Traditionally, fair valuation has had differing interpretations based upon the usage and context. For the purpose of financial statement reporting, IFRS 13 defines fair value as “the price that would be received to sell an asset, or paid to transfer a liability in an orderly market transaction at the measurement date”. Some fair value measurements are more robust than other fair value measurements. The IFRS 13 fair value hierarchy categorises price inputs into three levels – Levels 1, 2 and 3. While level 1 and level 2 inputs include mainly observable market information, level 3 includes unobservable inputs that are significant to the fair value outcome, essentially management's estimates, assumptions and inputs that cannot be corroborated with observable market data. Therefore, in the absence of high-quality market data, a trading entity may not be able to estimate the fair values of the trading assets as reliably.
In recent years, companies have been applying fair value measures to increasingly complex and less liquid financial instruments. This is especially the case in the area of commodity trading. In this sector there have recently been several cases of companies realising much lower market values for their assets, compared to their estimated fair values.
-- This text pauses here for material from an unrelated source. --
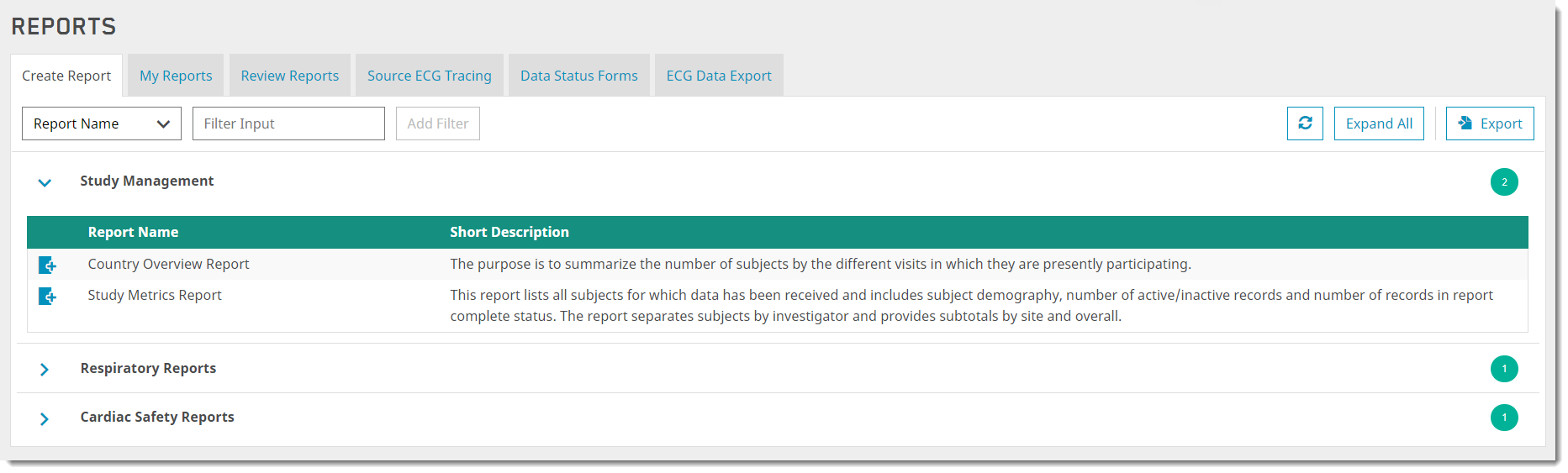Switch to the My Reports tab
The image size is (1568, 473).
tap(176, 76)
These instances have highlighted the shortcomings of fair value accounting for "Level 3" financial assets and also brought into question the quality of financial instruments disclosures.
This matter is being discussed on investor calls with increased regularity. Lenders to the commodity trading sector have also noted that it is not straightforward to understand how easily certain assets can be converted into cash given the lack of market price data, and that this is exacerbated during times of market stress.
In general quoted prices are available for short term contracts in most commodities.
However, for fair valuing or “marking-to-market” (MTM) long term contracts, which have now become commonplace, quoted prices are generally not available. This necessitates the use of a valuation model. A key input to such a model is estimated commodity prices for the future periods and from which the “forward curves” are derived, often 15-20 years into the future. It is important to note that while the short end of the curve reflects an active market, modelling the far end of the curve is based upon assumptions and inputs.
Episodes of market stress bring to the fore challenges in estimating the fair value of trading portfolios. These are often a combination of lack of market liquidity, complex derivatives and a reliance on bespoke valuation models. Most trading companies that have long term purchase and supply contracts use proprietary models to fair value commodity trading assets and liabilities on their balance sheets. It is important to note that in the absence of readily available market data, a trader's biases and expectations can influence the modelling process. Since every trading entity is likely to have a different expectation about future commodity prices, forward prices for a particular commodity can differ significantly between entities. These limitations have led critics to label Level 3 MTM as mark-to-make-believe. Hence, clear disclosure of valuation assumptions becomes important, not only for the purpose of comparability, but also to get meaningful insight into trading business models.
Commodities are among the most volatile of asset classes, and therefore it is necessary for management to challenge the robustness of valuation assumptions. Whether commodity risks are reasonably estimated depends upon how reliably the market values of the commodities can be determined. Uncertainty in risk quantification is generally higher for products that are less standardised, traded less often or their pricing more complex to understand. Companies should proactively engage in conversation around valuation approaches, quality of disclosures on pricing assumptions and consequent risks to the trading portfolios. These factors can help us avoid past mistakes.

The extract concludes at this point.